Fiona washes houses away, knocks out power in Canada
HALIFAX, Nova Scotia (AP) — Fiona washed houses into the sea, tore the roofs off others, and knocked out power to the vast majority of two Canadian provinces Saturday as it made landfall as a big, powerful post-tropical cyclone.
Fiona transformed from a hurricane into a post-tropical storm late Friday, but it still had hurricane-strength winds and brought drenching rains and huge waves.
There was no immediate confirmation of fatalities or injuries.
Ocean waves pounded the town of Channel-Port Aux Basques on the southern coast of Newfoundland, where entire structures were washed into the sea. Mayor Brian Button said Saturday over social media that people were being evacuated to high ground as winds knocked down power lines.
“We've already had houses … that are washed away,” he said.
Button said anybody who has been told to leave their home needs to leave.
“I'm seeing homes in the ocean. I'm seeing rubble floating all over the place. It's complete and utter destruction.
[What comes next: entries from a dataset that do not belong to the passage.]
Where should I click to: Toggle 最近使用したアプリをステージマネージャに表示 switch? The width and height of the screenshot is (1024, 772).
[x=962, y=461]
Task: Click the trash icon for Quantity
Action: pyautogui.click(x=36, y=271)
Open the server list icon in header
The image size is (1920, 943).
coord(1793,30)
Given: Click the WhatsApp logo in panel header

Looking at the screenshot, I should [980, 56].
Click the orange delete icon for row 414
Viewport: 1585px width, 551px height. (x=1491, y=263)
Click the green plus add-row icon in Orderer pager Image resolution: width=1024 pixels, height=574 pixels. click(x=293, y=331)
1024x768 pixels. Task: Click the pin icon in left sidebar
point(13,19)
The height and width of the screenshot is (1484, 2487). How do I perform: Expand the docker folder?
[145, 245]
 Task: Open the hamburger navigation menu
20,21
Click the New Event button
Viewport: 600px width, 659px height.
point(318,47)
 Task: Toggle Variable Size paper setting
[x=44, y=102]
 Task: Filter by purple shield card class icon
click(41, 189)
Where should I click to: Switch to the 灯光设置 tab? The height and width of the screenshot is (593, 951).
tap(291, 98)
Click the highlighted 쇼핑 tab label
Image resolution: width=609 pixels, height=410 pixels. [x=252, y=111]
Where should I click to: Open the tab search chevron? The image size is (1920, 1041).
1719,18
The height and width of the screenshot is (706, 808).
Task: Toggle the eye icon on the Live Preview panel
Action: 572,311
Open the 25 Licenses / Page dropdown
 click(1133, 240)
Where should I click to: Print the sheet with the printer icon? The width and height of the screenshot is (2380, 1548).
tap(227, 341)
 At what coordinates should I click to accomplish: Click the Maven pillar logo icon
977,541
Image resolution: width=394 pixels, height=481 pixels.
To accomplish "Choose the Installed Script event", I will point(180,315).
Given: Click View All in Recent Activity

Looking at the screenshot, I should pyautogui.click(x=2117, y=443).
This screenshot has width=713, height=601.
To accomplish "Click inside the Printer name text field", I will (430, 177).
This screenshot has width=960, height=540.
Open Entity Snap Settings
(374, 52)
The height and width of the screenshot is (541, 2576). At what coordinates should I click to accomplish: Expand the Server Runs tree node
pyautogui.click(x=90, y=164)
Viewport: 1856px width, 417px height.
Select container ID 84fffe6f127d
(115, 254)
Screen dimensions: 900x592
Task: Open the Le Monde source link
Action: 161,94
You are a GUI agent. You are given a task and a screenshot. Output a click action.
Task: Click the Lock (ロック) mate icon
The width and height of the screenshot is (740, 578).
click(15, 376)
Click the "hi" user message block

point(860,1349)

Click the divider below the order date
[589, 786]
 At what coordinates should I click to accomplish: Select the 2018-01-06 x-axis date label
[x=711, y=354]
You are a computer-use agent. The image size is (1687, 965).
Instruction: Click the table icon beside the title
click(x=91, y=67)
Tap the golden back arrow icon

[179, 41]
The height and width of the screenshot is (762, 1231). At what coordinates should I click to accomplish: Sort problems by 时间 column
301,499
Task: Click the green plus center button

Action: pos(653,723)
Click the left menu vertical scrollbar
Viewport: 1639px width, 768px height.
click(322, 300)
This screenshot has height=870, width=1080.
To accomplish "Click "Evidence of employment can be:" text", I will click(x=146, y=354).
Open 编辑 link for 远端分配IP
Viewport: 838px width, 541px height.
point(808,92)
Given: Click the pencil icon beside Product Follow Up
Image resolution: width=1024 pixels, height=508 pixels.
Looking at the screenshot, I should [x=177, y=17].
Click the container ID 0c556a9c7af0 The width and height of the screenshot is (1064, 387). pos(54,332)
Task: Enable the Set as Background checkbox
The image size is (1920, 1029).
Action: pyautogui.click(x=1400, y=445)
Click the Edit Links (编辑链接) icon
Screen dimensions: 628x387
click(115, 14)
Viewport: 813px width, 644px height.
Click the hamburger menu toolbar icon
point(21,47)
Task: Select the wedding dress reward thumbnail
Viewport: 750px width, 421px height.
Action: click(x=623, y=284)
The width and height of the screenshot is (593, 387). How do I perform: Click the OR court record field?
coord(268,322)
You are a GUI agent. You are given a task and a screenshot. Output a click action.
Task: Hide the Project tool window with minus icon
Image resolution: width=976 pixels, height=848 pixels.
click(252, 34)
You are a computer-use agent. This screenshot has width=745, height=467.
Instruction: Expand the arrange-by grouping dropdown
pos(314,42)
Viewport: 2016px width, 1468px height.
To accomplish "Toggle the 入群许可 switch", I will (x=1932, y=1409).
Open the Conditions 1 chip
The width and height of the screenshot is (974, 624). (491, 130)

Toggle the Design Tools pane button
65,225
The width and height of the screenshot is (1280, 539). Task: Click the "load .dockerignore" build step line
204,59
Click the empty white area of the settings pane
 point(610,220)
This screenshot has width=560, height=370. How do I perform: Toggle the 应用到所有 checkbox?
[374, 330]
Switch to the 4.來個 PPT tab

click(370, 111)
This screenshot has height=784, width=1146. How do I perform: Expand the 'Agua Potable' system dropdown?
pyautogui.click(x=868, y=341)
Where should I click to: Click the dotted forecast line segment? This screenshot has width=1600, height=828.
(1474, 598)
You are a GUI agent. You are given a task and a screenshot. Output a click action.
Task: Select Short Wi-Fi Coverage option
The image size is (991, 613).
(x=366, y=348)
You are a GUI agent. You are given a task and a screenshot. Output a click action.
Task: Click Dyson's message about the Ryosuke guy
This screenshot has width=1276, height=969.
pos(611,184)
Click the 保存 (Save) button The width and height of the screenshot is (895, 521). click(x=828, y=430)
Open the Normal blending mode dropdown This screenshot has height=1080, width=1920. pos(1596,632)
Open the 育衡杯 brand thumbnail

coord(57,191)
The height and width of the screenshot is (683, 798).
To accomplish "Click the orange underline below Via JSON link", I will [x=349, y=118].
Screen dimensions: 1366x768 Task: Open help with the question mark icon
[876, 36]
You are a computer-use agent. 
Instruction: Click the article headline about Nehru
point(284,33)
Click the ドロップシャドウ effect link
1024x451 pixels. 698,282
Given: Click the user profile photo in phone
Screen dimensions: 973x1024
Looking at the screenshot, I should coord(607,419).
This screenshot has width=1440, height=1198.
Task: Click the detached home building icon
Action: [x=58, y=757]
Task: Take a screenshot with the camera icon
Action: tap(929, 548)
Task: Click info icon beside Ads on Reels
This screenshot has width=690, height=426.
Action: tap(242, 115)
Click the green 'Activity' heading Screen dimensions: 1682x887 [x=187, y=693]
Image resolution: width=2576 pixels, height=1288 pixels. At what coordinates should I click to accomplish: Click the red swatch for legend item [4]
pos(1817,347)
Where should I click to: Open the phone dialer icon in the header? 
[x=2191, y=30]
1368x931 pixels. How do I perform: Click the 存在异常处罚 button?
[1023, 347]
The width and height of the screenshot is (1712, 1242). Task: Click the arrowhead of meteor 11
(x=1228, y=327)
There's an apartment that is gone, that is literally just rubble,” said René J. Roy, a resident of Channel-Port Aux Basques and chief editor at Wreckhouse Press, said in a phone interview.
Roy estimated between eight to 12 houses and buildings have washed into the sea.
The Royal Canadian Police said the town of 4,000 is in a state of emergency as authorities deal with multiple electrical fires and residential flooding.
More than 415,000 Nova Scotia Power customers — about 80% of the province of almost 1 million — were affected by outages Saturday morning.
Over 82,000 customers in the province of Prince Edward Island, almost the entire province, were also without power, while NB Power in New Brunswick reported 44,329 were without electricity.